## BEGIN

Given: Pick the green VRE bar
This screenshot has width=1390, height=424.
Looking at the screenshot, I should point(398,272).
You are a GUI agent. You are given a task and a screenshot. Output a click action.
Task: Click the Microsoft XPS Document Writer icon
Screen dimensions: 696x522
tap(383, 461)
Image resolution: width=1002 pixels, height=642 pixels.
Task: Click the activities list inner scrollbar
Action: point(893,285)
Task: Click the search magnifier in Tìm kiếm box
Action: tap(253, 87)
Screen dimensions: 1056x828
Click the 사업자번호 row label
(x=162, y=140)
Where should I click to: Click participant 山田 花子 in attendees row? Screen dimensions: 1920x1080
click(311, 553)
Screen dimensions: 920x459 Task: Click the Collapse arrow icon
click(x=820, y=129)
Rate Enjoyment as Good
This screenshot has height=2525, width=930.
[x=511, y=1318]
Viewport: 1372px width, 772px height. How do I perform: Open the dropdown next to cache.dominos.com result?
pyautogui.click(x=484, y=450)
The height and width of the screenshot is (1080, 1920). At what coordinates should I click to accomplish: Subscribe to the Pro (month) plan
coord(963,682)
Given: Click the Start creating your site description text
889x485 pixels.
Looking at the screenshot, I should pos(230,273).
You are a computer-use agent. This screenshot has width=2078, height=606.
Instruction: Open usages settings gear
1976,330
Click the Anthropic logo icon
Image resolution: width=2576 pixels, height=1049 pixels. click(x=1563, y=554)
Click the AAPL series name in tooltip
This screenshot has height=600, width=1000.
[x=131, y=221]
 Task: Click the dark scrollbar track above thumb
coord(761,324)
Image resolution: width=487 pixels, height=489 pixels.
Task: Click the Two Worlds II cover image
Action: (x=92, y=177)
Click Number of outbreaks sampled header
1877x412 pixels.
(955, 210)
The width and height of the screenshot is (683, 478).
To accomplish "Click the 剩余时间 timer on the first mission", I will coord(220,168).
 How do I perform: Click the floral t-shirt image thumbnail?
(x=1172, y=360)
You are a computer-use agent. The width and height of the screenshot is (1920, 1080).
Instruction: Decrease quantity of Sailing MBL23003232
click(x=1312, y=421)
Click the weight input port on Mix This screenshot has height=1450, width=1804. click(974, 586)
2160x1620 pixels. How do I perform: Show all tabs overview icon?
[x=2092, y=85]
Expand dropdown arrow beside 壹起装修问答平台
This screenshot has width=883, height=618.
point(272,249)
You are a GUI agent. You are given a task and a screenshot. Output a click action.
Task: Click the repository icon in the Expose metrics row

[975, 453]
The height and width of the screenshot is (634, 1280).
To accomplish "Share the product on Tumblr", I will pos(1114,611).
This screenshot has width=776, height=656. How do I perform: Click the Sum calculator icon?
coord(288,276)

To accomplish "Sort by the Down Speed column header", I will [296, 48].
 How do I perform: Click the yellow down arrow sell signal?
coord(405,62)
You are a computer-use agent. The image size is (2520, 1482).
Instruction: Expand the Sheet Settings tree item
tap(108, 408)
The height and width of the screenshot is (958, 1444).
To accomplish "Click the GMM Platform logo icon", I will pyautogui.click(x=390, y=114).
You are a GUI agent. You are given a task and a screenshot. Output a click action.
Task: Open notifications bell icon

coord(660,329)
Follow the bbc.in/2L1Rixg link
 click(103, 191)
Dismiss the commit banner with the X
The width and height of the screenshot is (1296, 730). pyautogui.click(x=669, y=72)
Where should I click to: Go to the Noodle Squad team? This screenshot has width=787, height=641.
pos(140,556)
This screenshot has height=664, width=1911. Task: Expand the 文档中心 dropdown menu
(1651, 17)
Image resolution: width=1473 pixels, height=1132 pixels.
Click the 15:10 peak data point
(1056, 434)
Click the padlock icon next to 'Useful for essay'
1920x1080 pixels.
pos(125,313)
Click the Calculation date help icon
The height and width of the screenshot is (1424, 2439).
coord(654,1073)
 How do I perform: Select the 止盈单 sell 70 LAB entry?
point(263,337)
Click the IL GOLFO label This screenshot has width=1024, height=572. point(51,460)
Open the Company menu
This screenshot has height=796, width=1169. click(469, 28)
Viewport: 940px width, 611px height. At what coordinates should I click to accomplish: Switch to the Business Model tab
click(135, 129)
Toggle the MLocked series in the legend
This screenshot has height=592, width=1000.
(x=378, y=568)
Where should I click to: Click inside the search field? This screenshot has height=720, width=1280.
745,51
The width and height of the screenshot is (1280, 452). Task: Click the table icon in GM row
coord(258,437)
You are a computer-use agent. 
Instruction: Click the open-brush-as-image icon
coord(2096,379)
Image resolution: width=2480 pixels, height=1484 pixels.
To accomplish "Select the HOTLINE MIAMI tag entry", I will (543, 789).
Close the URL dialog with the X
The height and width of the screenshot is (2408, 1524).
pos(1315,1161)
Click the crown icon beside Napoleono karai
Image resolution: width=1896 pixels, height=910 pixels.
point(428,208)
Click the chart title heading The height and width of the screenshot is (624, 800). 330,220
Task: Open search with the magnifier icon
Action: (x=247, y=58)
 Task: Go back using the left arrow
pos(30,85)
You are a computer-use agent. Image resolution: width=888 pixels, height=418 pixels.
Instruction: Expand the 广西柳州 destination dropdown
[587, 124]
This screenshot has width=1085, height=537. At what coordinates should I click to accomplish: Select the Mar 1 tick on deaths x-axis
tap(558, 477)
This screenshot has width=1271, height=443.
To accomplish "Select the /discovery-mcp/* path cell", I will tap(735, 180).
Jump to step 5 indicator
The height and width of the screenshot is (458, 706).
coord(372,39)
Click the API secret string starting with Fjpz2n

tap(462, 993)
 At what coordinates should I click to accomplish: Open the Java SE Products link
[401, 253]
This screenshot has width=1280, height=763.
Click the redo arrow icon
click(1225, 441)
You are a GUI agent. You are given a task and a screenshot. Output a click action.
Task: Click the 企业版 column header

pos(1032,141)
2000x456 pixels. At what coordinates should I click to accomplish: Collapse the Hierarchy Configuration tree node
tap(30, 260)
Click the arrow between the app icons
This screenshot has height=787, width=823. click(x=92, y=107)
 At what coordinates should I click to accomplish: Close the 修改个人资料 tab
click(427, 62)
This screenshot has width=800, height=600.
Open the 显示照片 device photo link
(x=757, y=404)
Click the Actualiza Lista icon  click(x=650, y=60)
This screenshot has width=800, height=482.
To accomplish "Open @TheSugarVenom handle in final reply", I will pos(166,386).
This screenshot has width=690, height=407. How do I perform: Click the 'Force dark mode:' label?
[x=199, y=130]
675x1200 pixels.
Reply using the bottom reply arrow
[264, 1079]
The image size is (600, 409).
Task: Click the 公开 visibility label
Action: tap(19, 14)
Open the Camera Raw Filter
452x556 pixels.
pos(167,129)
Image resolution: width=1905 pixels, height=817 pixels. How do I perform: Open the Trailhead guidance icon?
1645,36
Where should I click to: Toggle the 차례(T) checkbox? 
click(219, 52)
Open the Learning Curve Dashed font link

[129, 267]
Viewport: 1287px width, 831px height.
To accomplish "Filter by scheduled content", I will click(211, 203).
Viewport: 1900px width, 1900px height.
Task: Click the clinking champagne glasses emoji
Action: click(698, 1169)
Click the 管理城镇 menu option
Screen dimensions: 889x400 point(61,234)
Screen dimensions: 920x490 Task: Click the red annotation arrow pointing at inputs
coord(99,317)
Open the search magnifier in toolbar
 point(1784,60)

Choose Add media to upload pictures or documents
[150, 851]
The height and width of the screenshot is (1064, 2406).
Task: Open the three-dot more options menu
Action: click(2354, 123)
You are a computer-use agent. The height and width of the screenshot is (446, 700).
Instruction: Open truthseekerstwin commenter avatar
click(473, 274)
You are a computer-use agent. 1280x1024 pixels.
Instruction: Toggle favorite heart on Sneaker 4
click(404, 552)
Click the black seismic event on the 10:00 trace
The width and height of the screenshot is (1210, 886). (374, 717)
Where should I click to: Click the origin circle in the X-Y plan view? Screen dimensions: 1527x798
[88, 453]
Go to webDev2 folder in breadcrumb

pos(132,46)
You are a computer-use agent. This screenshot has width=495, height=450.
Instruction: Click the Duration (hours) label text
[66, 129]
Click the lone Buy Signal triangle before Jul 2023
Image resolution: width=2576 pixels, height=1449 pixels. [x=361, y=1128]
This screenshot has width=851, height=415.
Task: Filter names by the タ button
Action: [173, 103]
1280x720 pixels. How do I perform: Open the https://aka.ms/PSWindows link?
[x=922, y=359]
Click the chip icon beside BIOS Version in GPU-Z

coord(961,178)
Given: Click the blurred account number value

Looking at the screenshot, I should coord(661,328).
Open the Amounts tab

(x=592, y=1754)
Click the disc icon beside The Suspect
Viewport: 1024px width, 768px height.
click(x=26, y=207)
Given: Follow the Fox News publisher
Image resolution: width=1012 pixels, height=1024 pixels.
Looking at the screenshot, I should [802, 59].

## END

→ **What is needed**:
Reproduce the material from the first line through the line containing "[x=131, y=221]", switching "Screen dimensions" to "Viewport size" and leaving everything else unchanged.

→ **Answer**:
Given: Pick the green VRE bar
This screenshot has width=1390, height=424.
Looking at the screenshot, I should point(398,272).
You are a GUI agent. You are given a task and a screenshot. Output a click action.
Task: Click the Microsoft XPS Document Writer icon
Viewport size: 696x522
tap(383, 461)
Image resolution: width=1002 pixels, height=642 pixels.
Task: Click the activities list inner scrollbar
Action: point(893,285)
Task: Click the search magnifier in Tìm kiếm box
Action: tap(253, 87)
Viewport size: 1056x828
Click the 사업자번호 row label
(x=162, y=140)
Where should I click to: Click participant 山田 花子 in attendees row? Viewport size: 1920x1080
click(311, 553)
Viewport size: 920x459 Task: Click the Collapse arrow icon
click(x=820, y=129)
Rate Enjoyment as Good
This screenshot has height=2525, width=930.
[x=511, y=1318]
Viewport: 1372px width, 772px height. How do I perform: Open the dropdown next to cache.dominos.com result?
pyautogui.click(x=484, y=450)
The height and width of the screenshot is (1080, 1920). At what coordinates should I click to accomplish: Subscribe to the Pro (month) plan
coord(963,682)
Given: Click the Start creating your site description text
889x485 pixels.
Looking at the screenshot, I should pos(230,273).
You are a computer-use agent. This screenshot has width=2078, height=606.
Instruction: Open usages settings gear
1976,330
Click the Anthropic logo icon
Image resolution: width=2576 pixels, height=1049 pixels. click(x=1563, y=554)
Click the AAPL series name in tooltip
This screenshot has height=600, width=1000.
[x=131, y=221]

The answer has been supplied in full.